22/08/2026
✨ Le karma, ou l’art de faire peur avec des mots spirituels
On va parler deux minutes du karma.
Parce qu’à force, ce mot est devenu une espèce de menace spirituelle qu’on balance à tout-va.
“Le karma va s’occuper de lui.”
“Son karma sera lourd.”
“Elle va payer.”
“Il va prendre cher.”
“Attention, le karma revient toujours.”
Mais en fait, doucement Jean-Michel sentence divine.
On respire.
Parce que souvent, derrière ce discours, il n’y a pas de conscience.
Il y a de la peur.
De la vengeance déguisée.
Du jugement emballé dans un papier cadeau spirituel.

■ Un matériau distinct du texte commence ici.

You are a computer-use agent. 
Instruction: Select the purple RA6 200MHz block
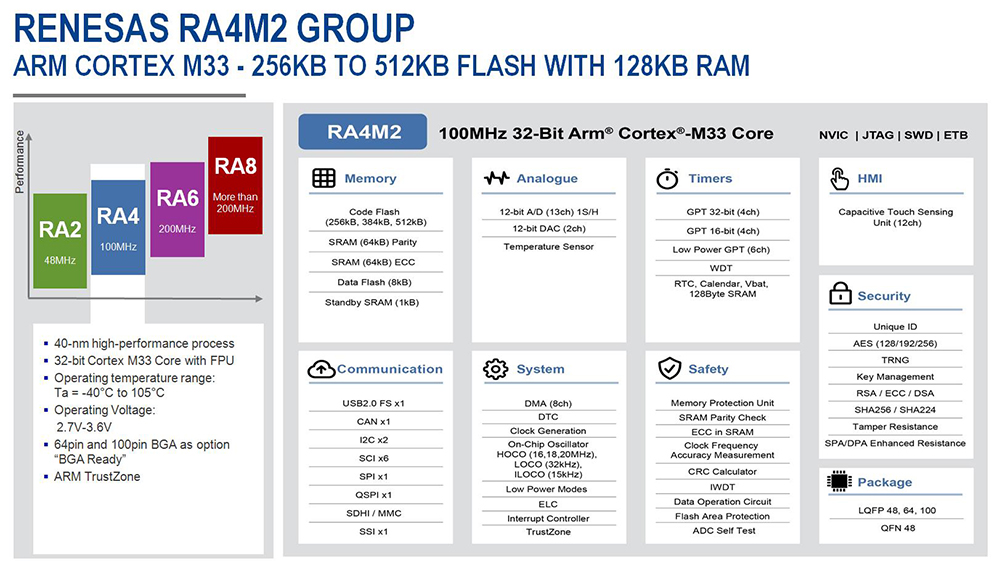click(176, 210)
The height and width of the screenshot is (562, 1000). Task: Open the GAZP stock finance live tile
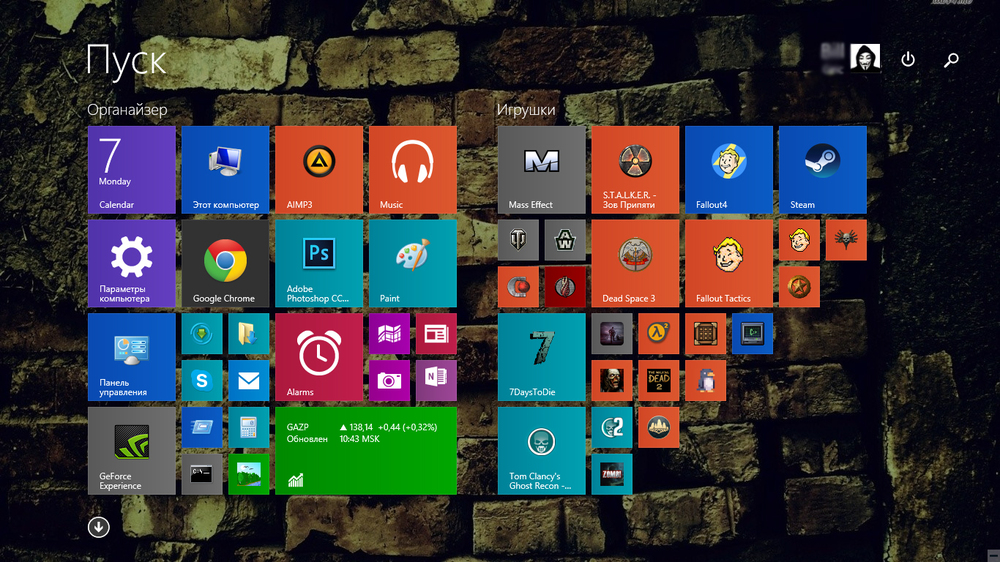click(365, 450)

Et franchement, c’est fatiguant.
Le karma, tel qu’il est vendu aujourd’hui, ressemble parfois à un gros épouvantail énergétique.
Une croyance à la toque.
Un égrégore nourri par la peur.
Un truc qu’on agite au-dessus des gens pour leur dire :
“Attention, tu vas payer.”
Mais la vie, l’âme, l’évolution, ce n’est pas aussi simpliste.
Ce n’est pas :
“Paul a tué dans une autre vie, donc dans celle-ci il va forcément vivre pire.”
Non.
Peut-être que Paul portera une mémoire.
Peut-être qu’il devra travailler la culpabilité.
La honte.
La dissociation.
La violence intérieure.
Le rapport au pouvoir.
La réparation.
Le pardon de lui-même.
La conscience de ce qu’un acte peut laisser comme empreinte.
Mais ça ne veut pas dire qu’une force cosmique va débarquer avec une batte énergétique pour lui dire :
“Allez mon grand, remboursement karmique, prends ça dans les dents.”
Il y a une nuance.
Une vraie.
Oui, il existe une loi de cause à effet.
Ce qu’on fait, ce qu’on nourrit, ce qu’on refuse de regarder, ce qu’on répète, ce qu’on laisse pourrir à l’intérieur de soi finit souvent par produire quelque chose dans la matière.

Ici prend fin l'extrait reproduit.